彼は首をならしながら「待ちくたびれた」と口にした。
「ごめん。なんか、なにも起こらなくて……」
「こういうことは杞憂の方が良いんだから、お前が謝ることじゃない」
しゅん、と下がった頭にそう優しい声を落とす。
セシリアは顔を上げた。
「オスカーって優しいよね。ありがとう」
セシリアが表情を崩しながら笑うと、オスカーの頬がほんのり赤く染まる。
「別に! 俺はお前だから優しくしてるわけじゃないぞ! 俺は誰にだって優しいんだ!!」
「それ自分で言い出したらおしまいじゃない?」
「うるさい!」
オスカーの口が尖る。
セシリアにはもうこの表情がなにを示しているかわかるようになっていた。彼は照れているのだ。
(なんだか可愛く思えてきたなぁ)
数日前までは完全に苦手の部類に入っていたオスカーだが、この林間学校を通じて、少しだけ理解が出来るようになっていた。

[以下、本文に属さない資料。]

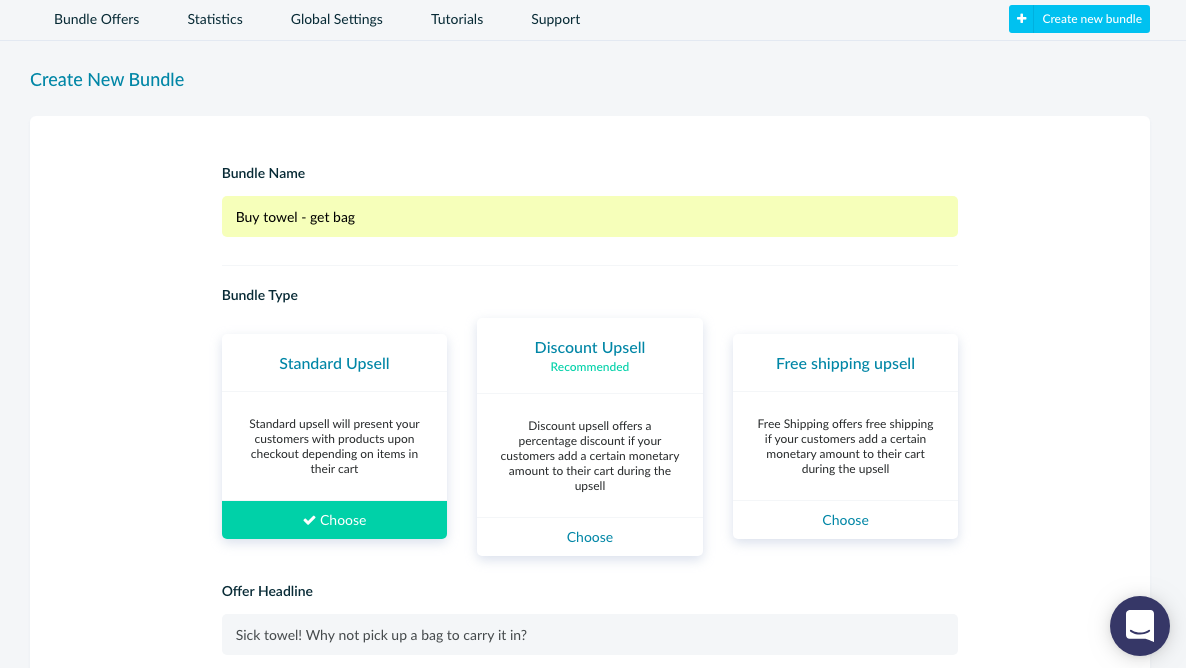Edit the Bundle Name field
Viewport: 1186px width, 668px height.
coord(589,216)
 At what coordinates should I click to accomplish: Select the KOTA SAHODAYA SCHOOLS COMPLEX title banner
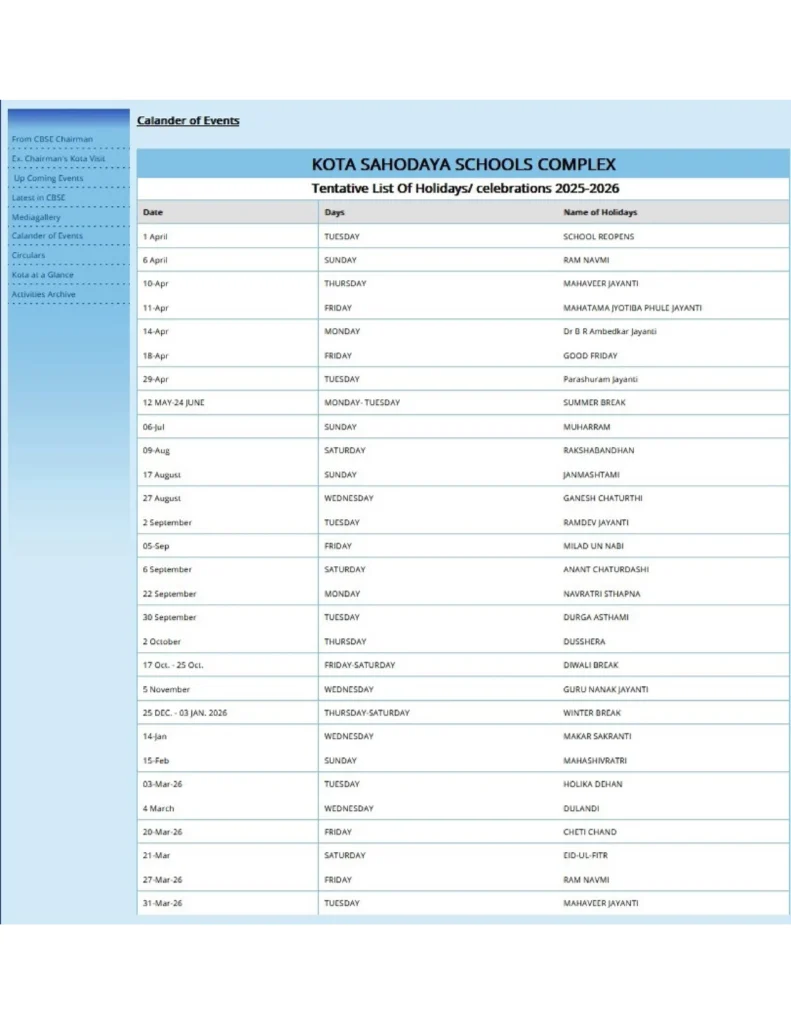click(463, 165)
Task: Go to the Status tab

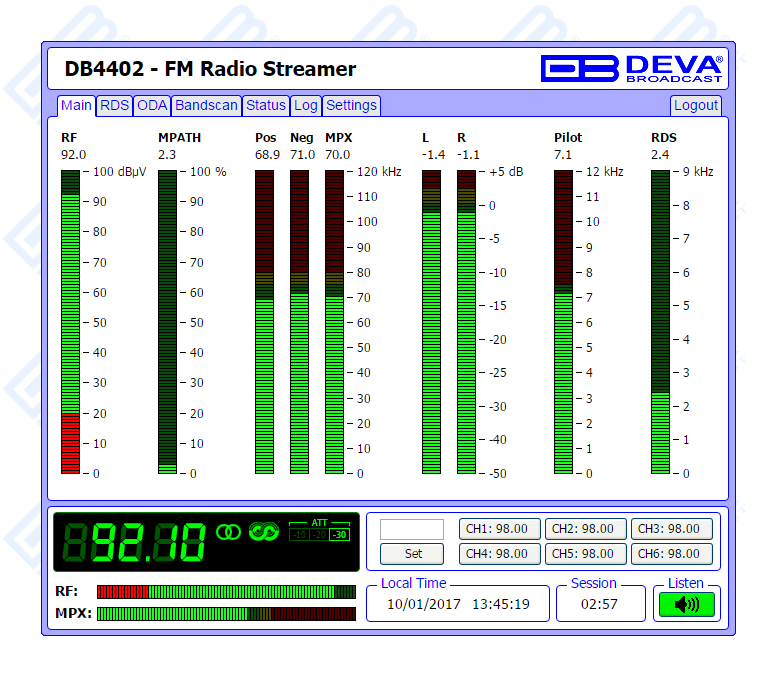Action: tap(266, 105)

その時だ。カランカラン、と、鉄の缶同士がぶつかる音が響いた。
これは厨房で出たゴミの缶と紐を組み合わせて作った即席の警報装置に、誰かがかかった音だった。セシリアがここで覗いていた犯人を待つと決めたときに、あらかじめここらへん一帯に張り巡らせておいたものである。
「どこだ!?」
明らかな人の気配にオスカーの声も緊張している。すると、後方の腰の高さほどの木がガサガサと揺れた。
「そこかっ!」
オスカーは宝具に手を当てる。すると、銀の腕輪はあっという間に質量と形を変え、ひと振りの剣になった。

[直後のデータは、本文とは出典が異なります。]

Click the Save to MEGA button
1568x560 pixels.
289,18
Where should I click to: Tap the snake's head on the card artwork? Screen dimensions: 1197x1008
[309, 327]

はじめて宝具が展開するところを見て、セシリアは「おぉ!」と声を上げてしまった。ゲームではない演出だ。
オスカーは剣を投げる。
剣は直線上にある木々に刺さることなく一直線に進んでいく。
彼の宝具の特徴は『何でも切れる』というところだ。木だろうが、鉄だろうが、ダイヤモンドだろうが、彼の剣の前には豆腐同然になってしまう。それ故に、切らなくてもいいものは一切、切らないという特徴も持つ。
つまり、彼の放った剣は森の木々に無用な傷を与えることなく。目的のものだけを刺した。
「ぎゃぁあぁ!」
悲鳴がした方に行けば、そこにはリーンとジェイドが居た。その側の木にはオスカーの剣が刺さっている。しかしその刀身は半分ほどに欠けていた。否、欠けているように見えた。
オスカーが刺したのは。ジェイドの宝具だった。
彼の宝具は隠伏に特化したもので、被るだけで気配と存在を消してしまうというマントだった。
そのマントが剣の刀身にかかり、半分欠けたような形に見えていたのだ。
オスカーとセシリアは尻餅をつく二人に近づいた。
「何で二人が?」
「お前達が犯人だったのか?」
「あはは……」
二人は身を寄せ合いながら、苦笑いを浮かべていた。